+++ TEXTAUSZUG +++

Des Christen Leben und Lehre |
Schweigen vor Gott
Es gibt viele wertvolle Belehrungen, die wir während des Lebens zu lernen versäumen, nur weil wir ständig so eifrig darauf bedacht sind, anderen zu erzählen, was wir wissen oder zu wissen meinen. So können wir dem nicht die rechte Beachtung schenken, was sie uns zu sagen versuchen. Der wahre weise Mann ist der, der gelernt hat, ein guter Zuhörer zu sein. In der Tat ist es oft bei weitem nicht so wichtig, selbst zu reden, als dem zuzuhören, was ein anderer uns sagt. Worte sind das Mittel, durch das Gedanken gegenseitig ausgetauscht werden. Wenn wir also wirklich wissen möchten, welche Gedanken unsere Freunde und Mitverbundenen haben, müssen wir bereit sein, auf ihre Worte zu hören.
Es ist wahr, daß die Worte eines anderen durch Taten, die in Übereinstimmung mit den Worten sind, bestätigt werden müssen, bevor wir wirklich sicher sein können, daß das, was er sagt, die wahre Stellung des Herzens und Sinnes offenbart. Aber ohne die gesprochenen Worte des anderen hätten wir große Schwierigkeiten, ihn kennenzulernen. Nehmen wir das Beispiel, wenn sich zwei Christen zum ersten Mal begegnen.Sie haben sich niemals zuvor gesehen, doch bei dieser Gelegenheit sind sie so zusammengeführt worden, daß sie verschiedene Stunden eine Gelegenheit zur Unterhaltung haben. Möglicherweise ist der eine von Natur aus ziemlich gesprächig, während der andere schweigsam, ja fast schüchtern ist, besonders Fremden gegenüber.

+++ ANGEZEIGTE DATEN +++

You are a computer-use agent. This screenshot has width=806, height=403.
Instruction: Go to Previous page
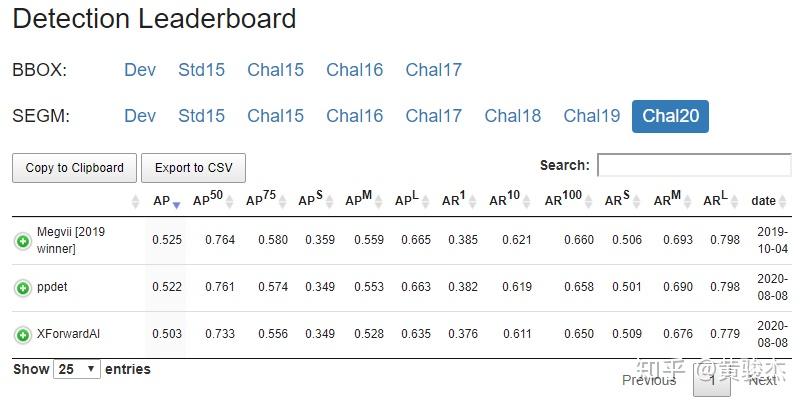[649, 380]
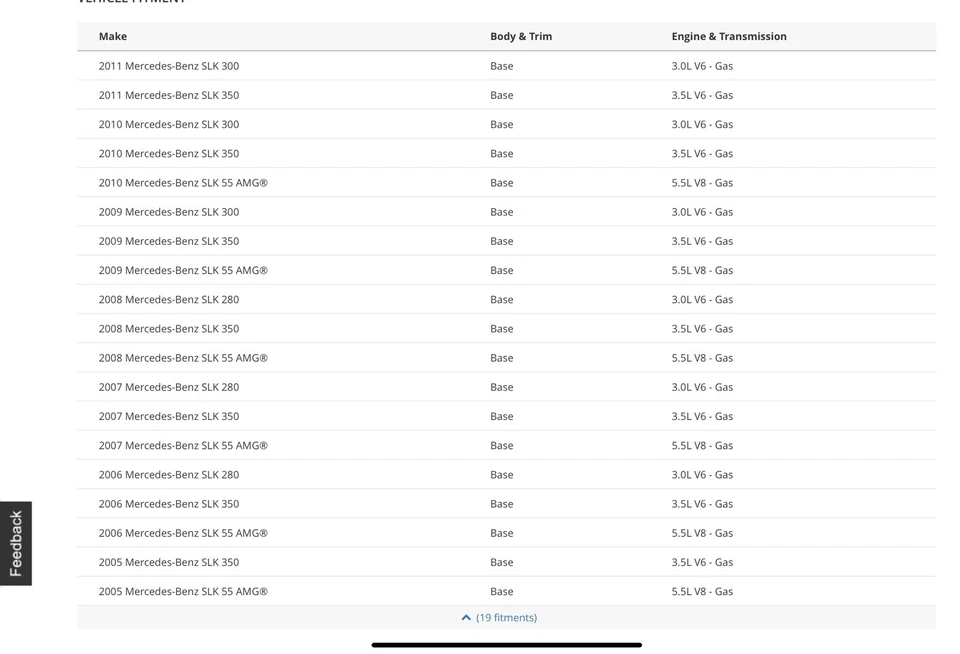Select the 2005 Mercedes-Benz SLK 55 AMG entry
This screenshot has width=960, height=654.
click(183, 591)
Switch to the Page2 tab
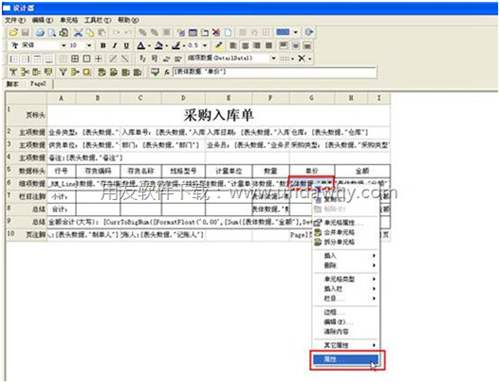The image size is (500, 383). click(38, 84)
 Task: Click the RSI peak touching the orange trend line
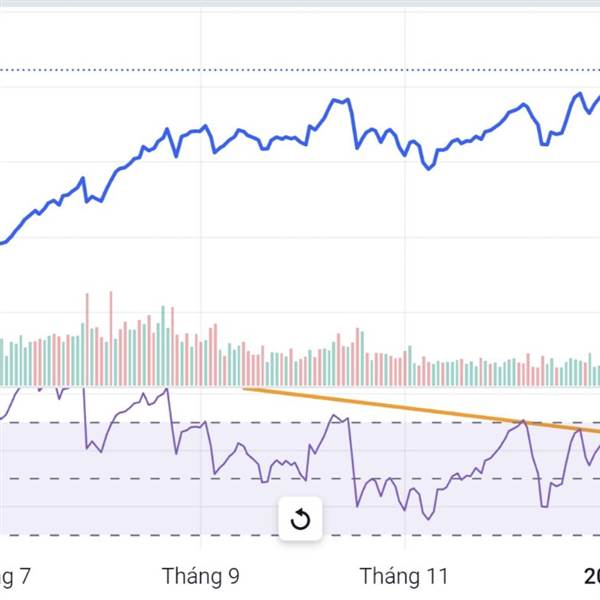523,421
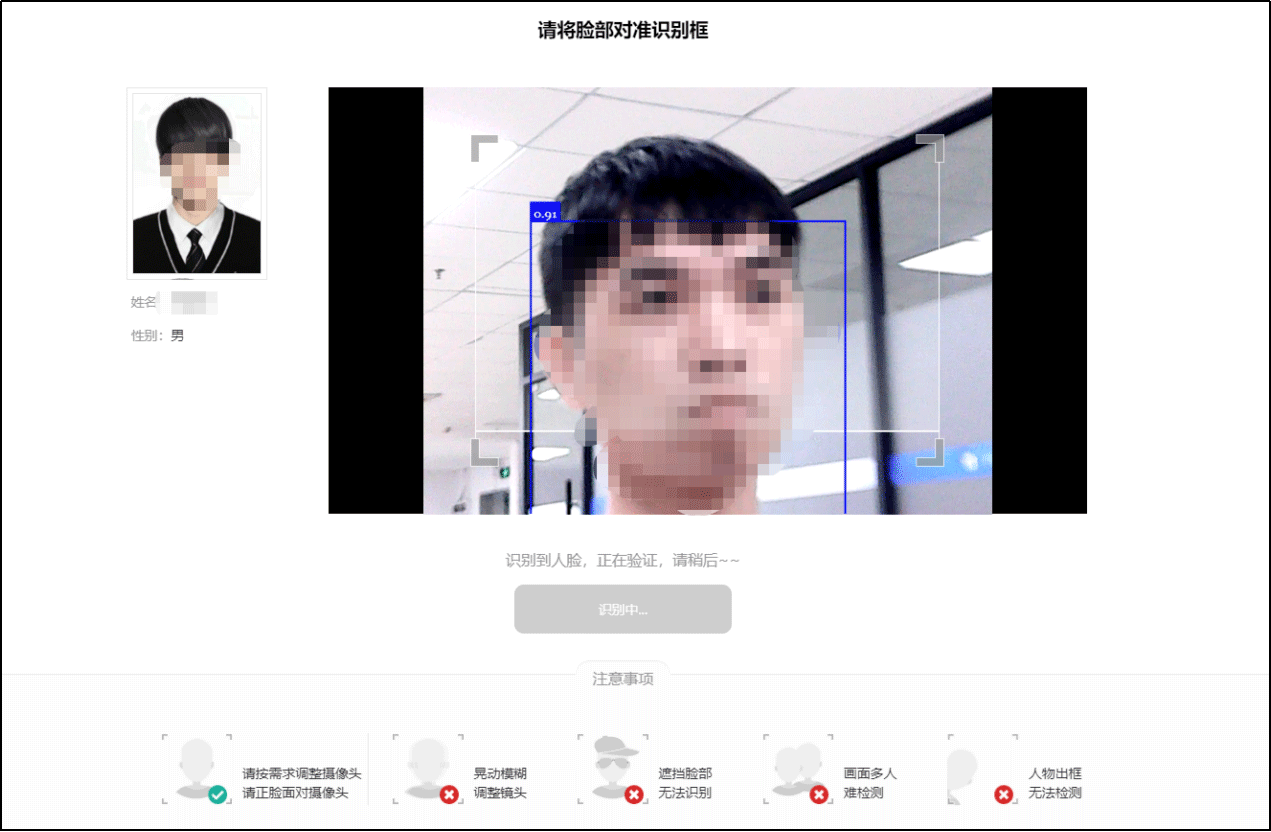Click the top-left corner bracket of recognition frame
This screenshot has width=1271, height=832.
pos(483,147)
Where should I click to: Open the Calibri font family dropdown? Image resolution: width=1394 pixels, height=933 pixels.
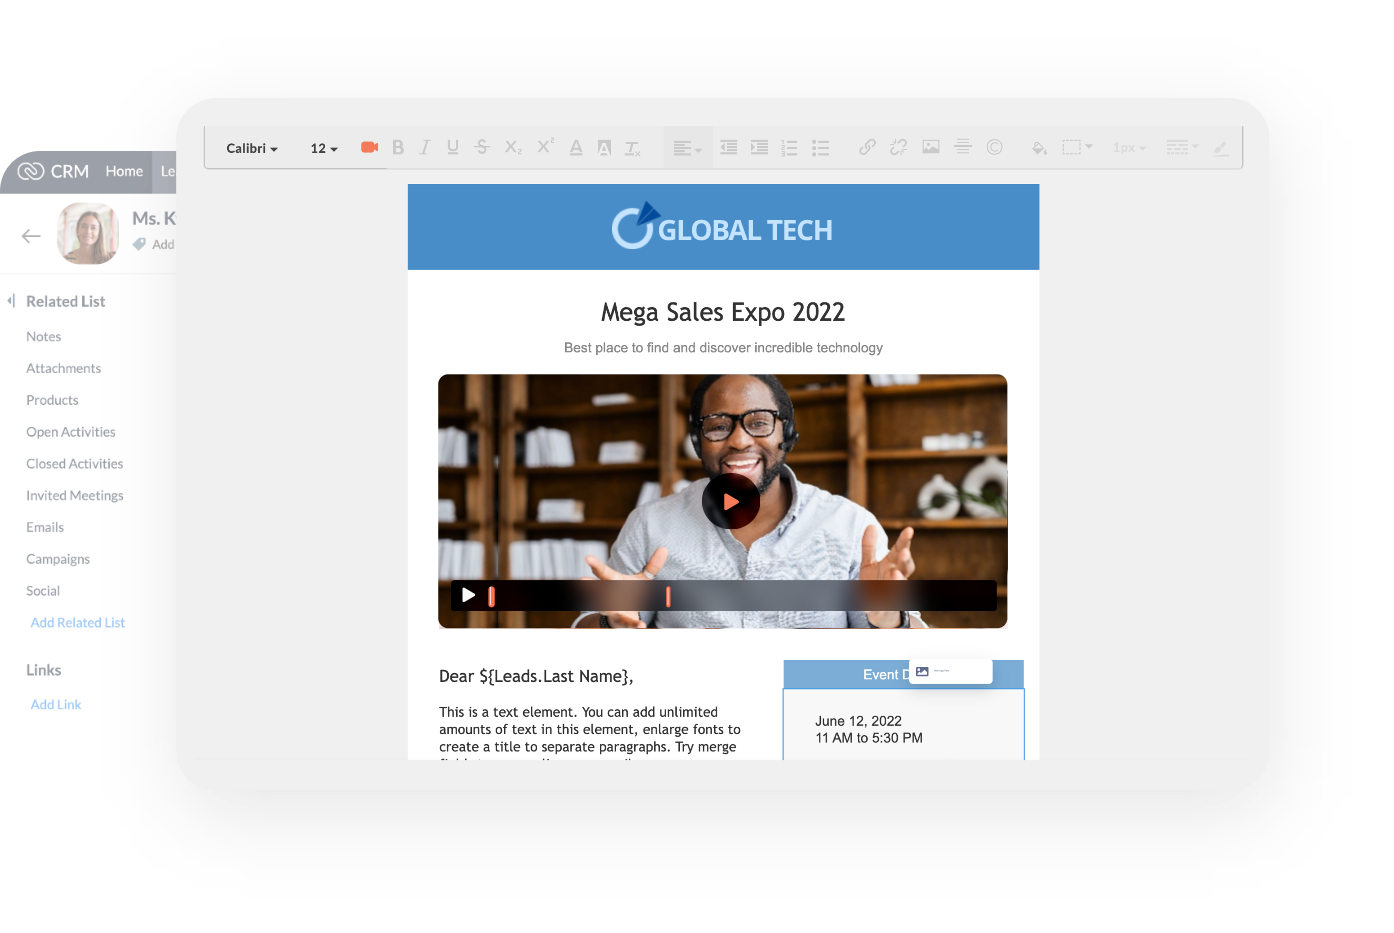pyautogui.click(x=252, y=148)
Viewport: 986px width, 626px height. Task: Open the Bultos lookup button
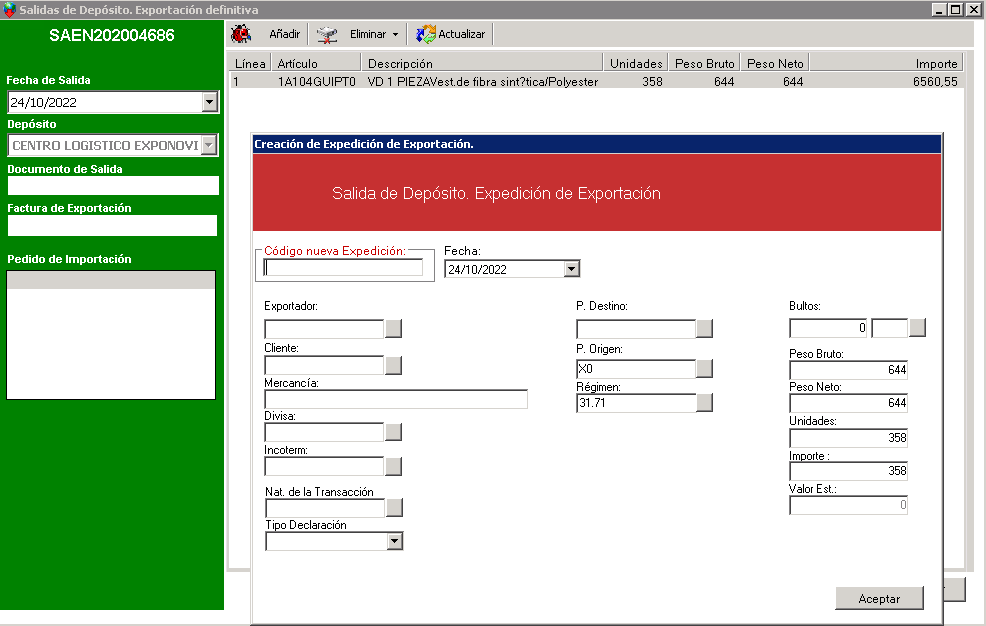coord(917,328)
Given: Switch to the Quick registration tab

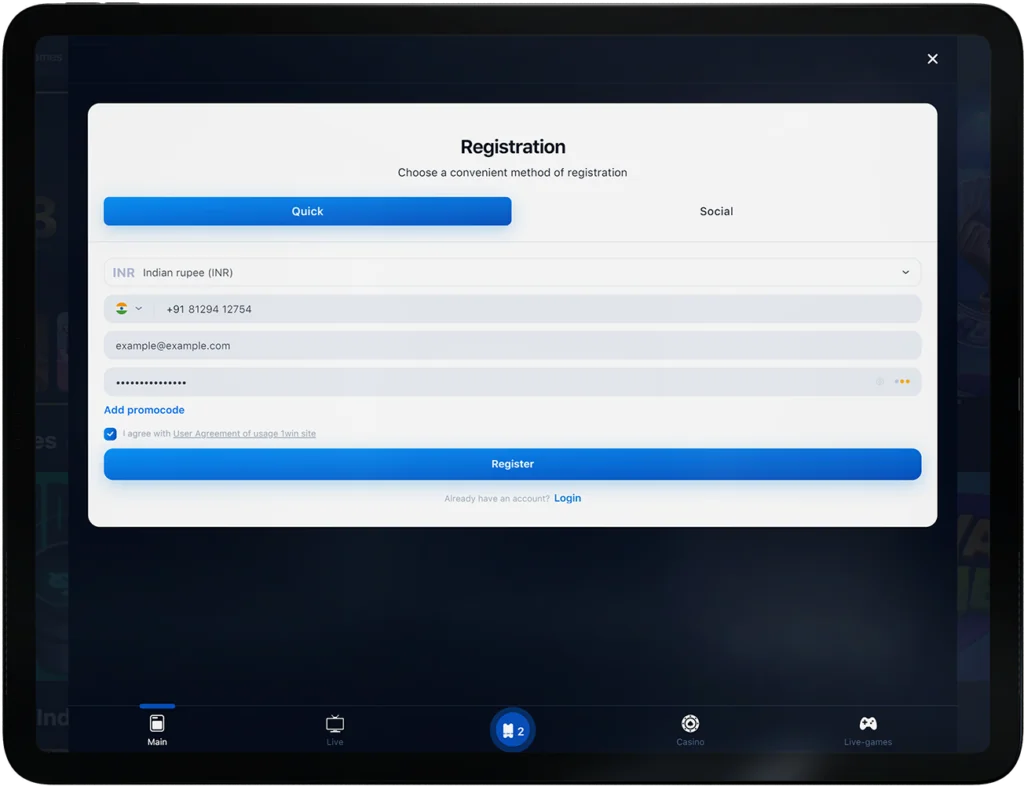Looking at the screenshot, I should pos(308,212).
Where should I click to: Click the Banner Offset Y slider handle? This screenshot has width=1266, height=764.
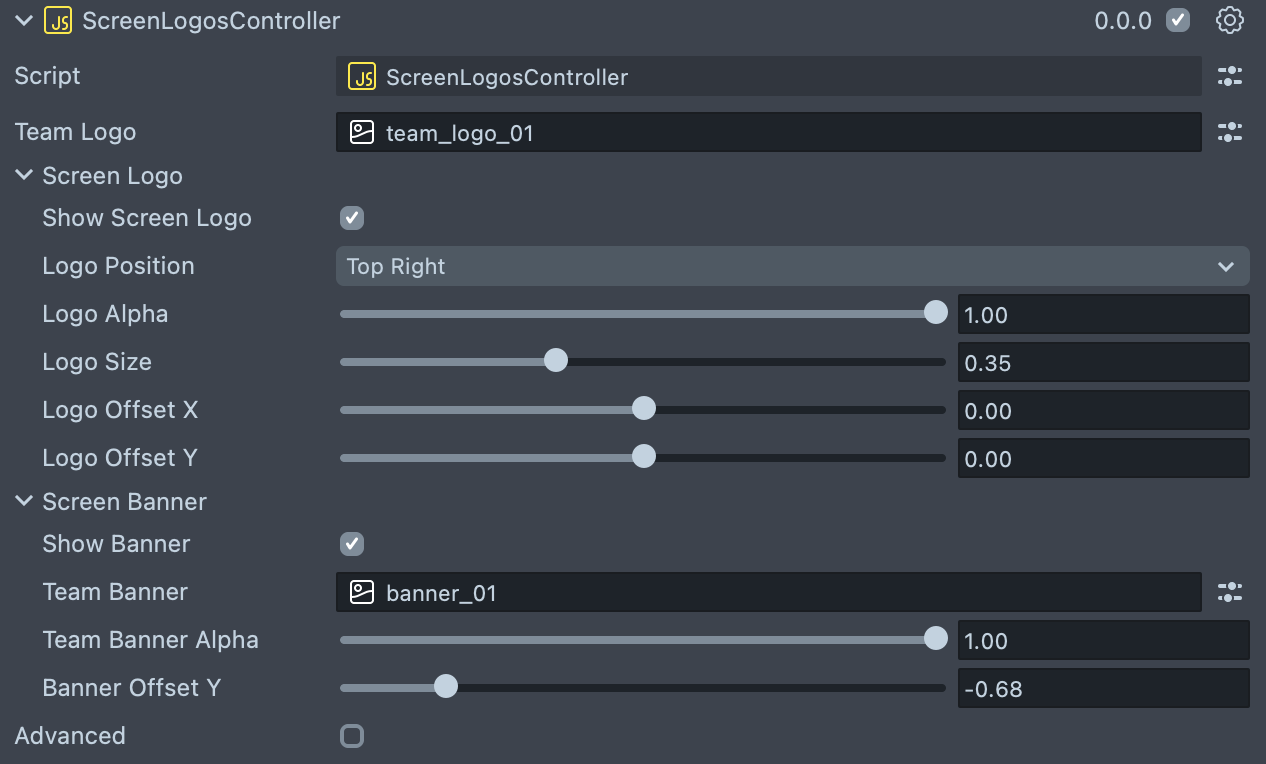coord(446,686)
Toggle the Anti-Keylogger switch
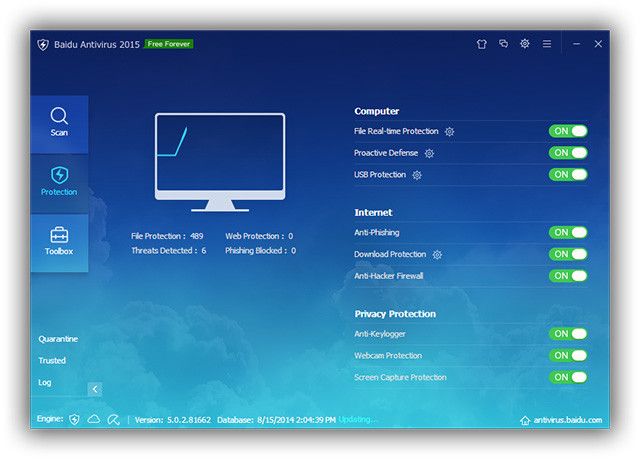 coord(567,334)
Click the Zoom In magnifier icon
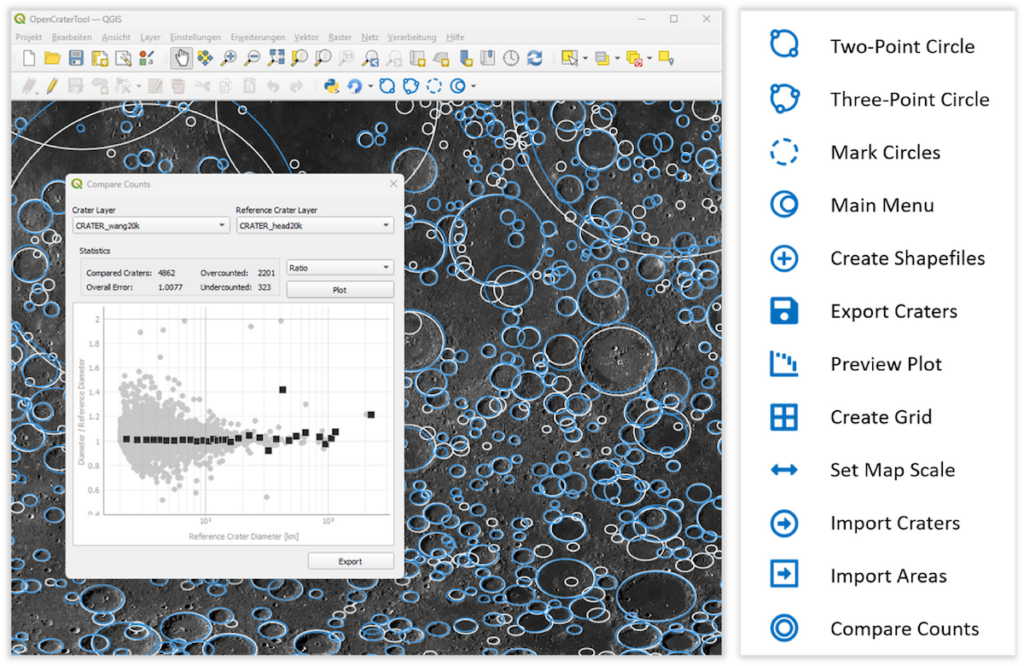Image resolution: width=1024 pixels, height=666 pixels. click(229, 58)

+++

## AUFGABE
Wer ist laut dem Textauszug über das Schweigen vor Gott der wahre weise Mann? Die Datensätze stammen aus einer anderen Quelle.

## ANTWORT
Der wahre weise Mann ist der, der gelernt hat, ein guter Zuhörer zu sein.